The true circumstances of our escape were more prosaic. When the attack began, Alex and I were at my family home in Marlborough, supervising the storage of art treasures in the vaults. We were evacuated by night, first to one of our estates near Okehampton, where Victoria joined us, and then by various misadventures to the Welsh borders, where our carrier ran out of fuel. We made an emergency landing near Monmouth and were rescued by a ragtag group of Welsh loyalists, who promptly abandoned us in the Sirhowy valley, retreating into mid-Wales with most of their countryfolk as the Aztec armies advanced rapidly northwards from their bridgeheads at London and Southampton.
We took refuge in a deserted mansion house, expecting imminent capture. There were only twelve of us, and the radio bulletins of the next several days were confused and alarming. London was said to have been laid waste by firestorms; enemy forces had already advanced to Nottingham and Bristol; a transporter carrying my cousin Margaret from St Petersburg had been shot down over the Baltic; my father and brother were reported dead after the palace had been stormed.
None of these stories proved entirely true, except that London had fallen and the Aztecs were making rapid gains. Margaret remained safely in Moscow with Tsar Mikhail, and my father and brother had been captured rather than killed. It was a measure of our beleaguered state of mind that we greeted such news with a relief bordering on joy.
As it turned out, we avoided capture, largely because organized resistance to the invasion collapsed within a matter of weeks. The Aztecs halted their advance after consolidating their positions north to the Tees and west to the Severn and Exe. Our armies surrendered and a truce was signed. Not long afterwards, Nauhyotl, a cousin of the Emperor Motecuhzoma, was installed in London as governor. The occupation of England was complete.
Three years passed.
On that final morning in Wales, I woke from my dreams to find myself alone in bed.

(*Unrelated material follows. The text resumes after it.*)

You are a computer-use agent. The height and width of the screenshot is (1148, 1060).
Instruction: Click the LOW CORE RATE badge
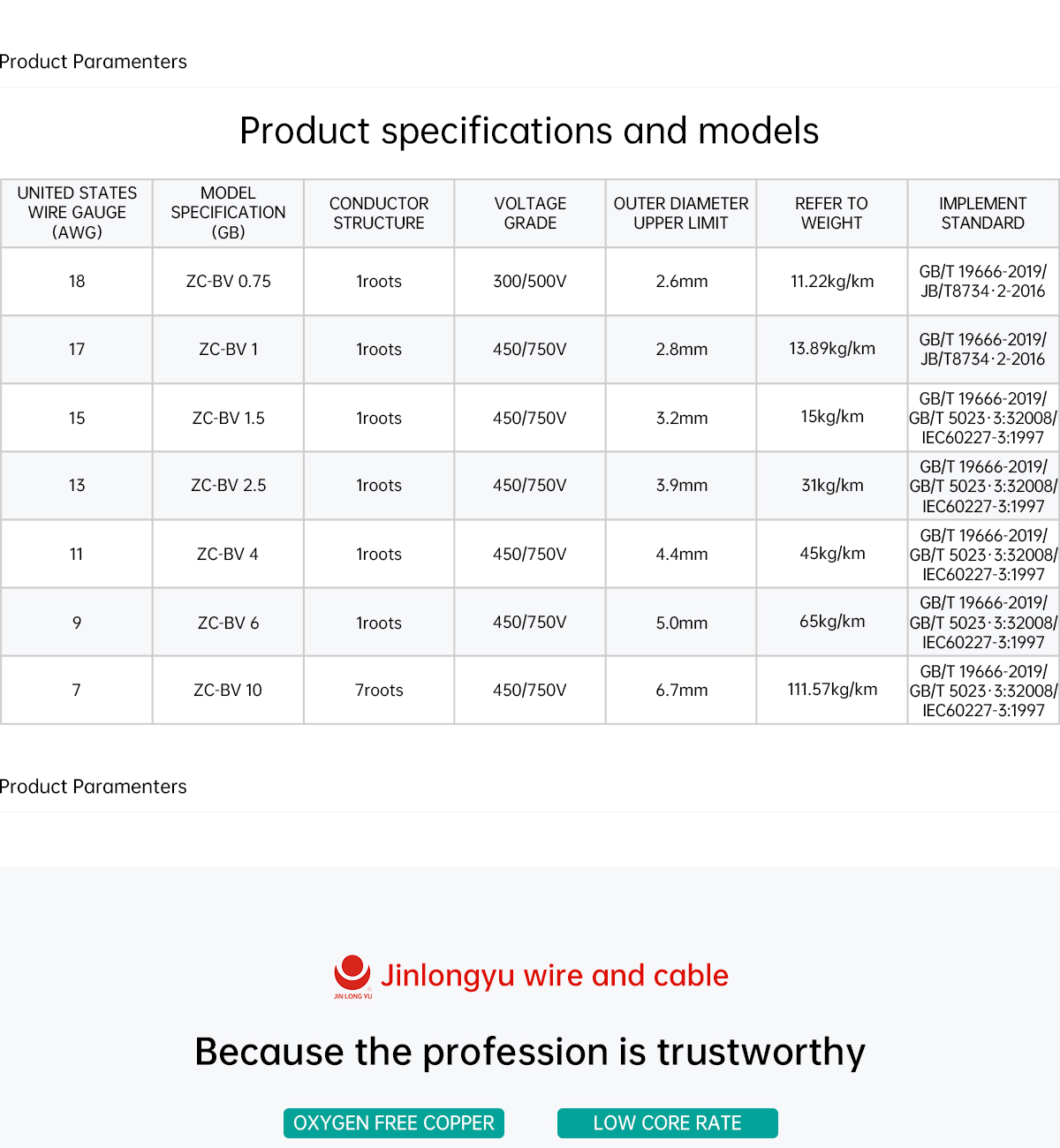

Alex rose early most mornings to monitor radio transmissions on the equipment we had salvaged from the transporter.
The grandfather clock beside the door said nine thirty. Had I slept so long? I still felt weary, and there was a sour taste in my mouth.

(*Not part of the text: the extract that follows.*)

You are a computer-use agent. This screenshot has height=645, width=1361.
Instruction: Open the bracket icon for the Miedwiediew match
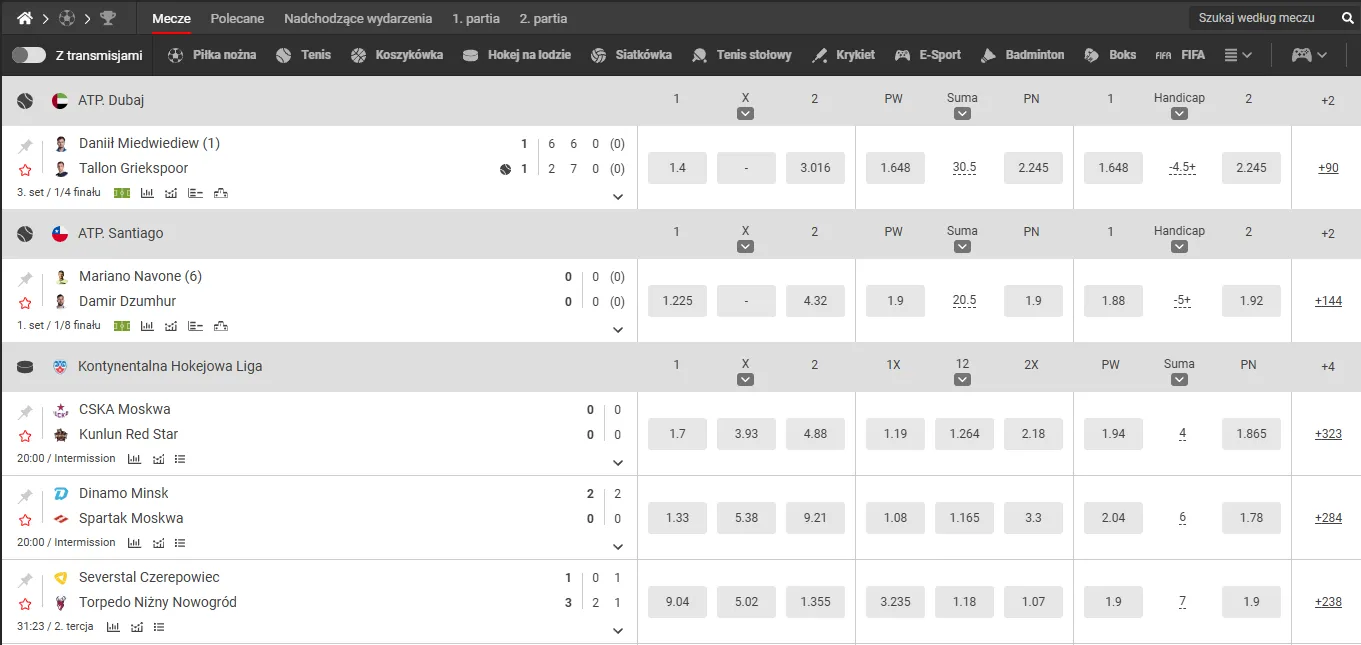coord(221,193)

The water in the bathroom came out in a lukewarm dribble. Dressed in a sweater and jeans – clothes scavenged from the deserted town of Tredegar further up the valley – I crossed the landing and noticed that the door to Victoria’s bedroom was open a crack.
My sister lay asleep in a swirl of sheets, blonde hair splayed on the pillow, the room ripe with her body heat. The bed was utterly unkempt, as if she had also been wrestling with disturbing dreams. She was three years younger than I, and had hated every moment of our exile.

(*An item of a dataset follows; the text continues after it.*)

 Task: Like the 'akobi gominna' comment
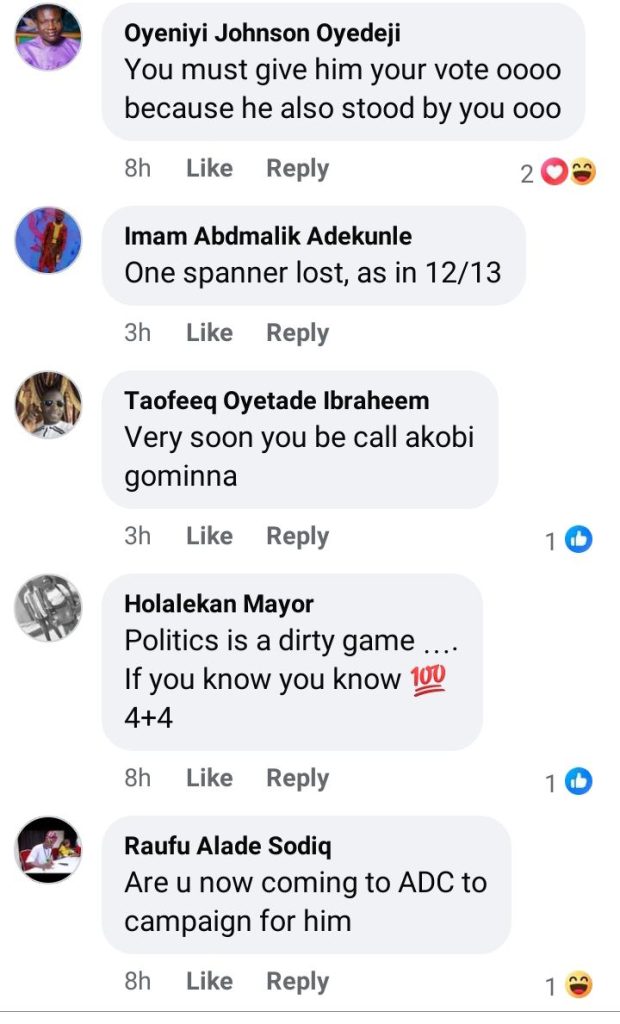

Downstairs, porridge and coffee were simmering on the wood-fired stove, and the sink was full of breakfast dishes. We grew oats, barley and root vegetables in the surrounding fields, and had rounded up chickens, three cows and a flock of sheep from the hillsides after our arrival. We supplemented our diet with tinned goods from the shops in Tredegar which had escaped looting before the town was abandoned during the mass retreat into mid-Wales. There, in the empty heartlands of their nation, the Welsh believed themselves safe from further Aztec encroachment.
My stomach felt leaden and I could not face breakfast. Cradling a mug of coffee, I stood at the window, watching Thomas and Sarah at work in the greenhouse. Both had been staff in our household before the invasion, and Sarah had miscarried a baby the previous summer. It would have been the first child born here, and everyone had shared her loss.
I set to work on the dishes, putting a kettle on the stove to boil. Then Alex strode in, a broad smile on his bearded face. Freshly showered and smelling of Duc du Lac cologne, he kissed me on the cheek and led me away from the sink.
‘I’m washing up,’ I protested.
‘Leave it. Bevan’s having trouble with the generator, and the hot water’s down again.’
‘I’m boiling a kettle.’
‘Kate,’ he said with firm patience, ‘sit down.’ He gently pressed me into a chair. ‘I want to talk to you.’
He straddled another chair gaucho-fashion.
‘I overslept,’ I said.
‘It’s allowed once in a while. After all, you are the King’s daughter.’
‘You’re very cheerful this morning.’
He helped himself to a mouthful of my coffee. ‘I’ve good reason to be.’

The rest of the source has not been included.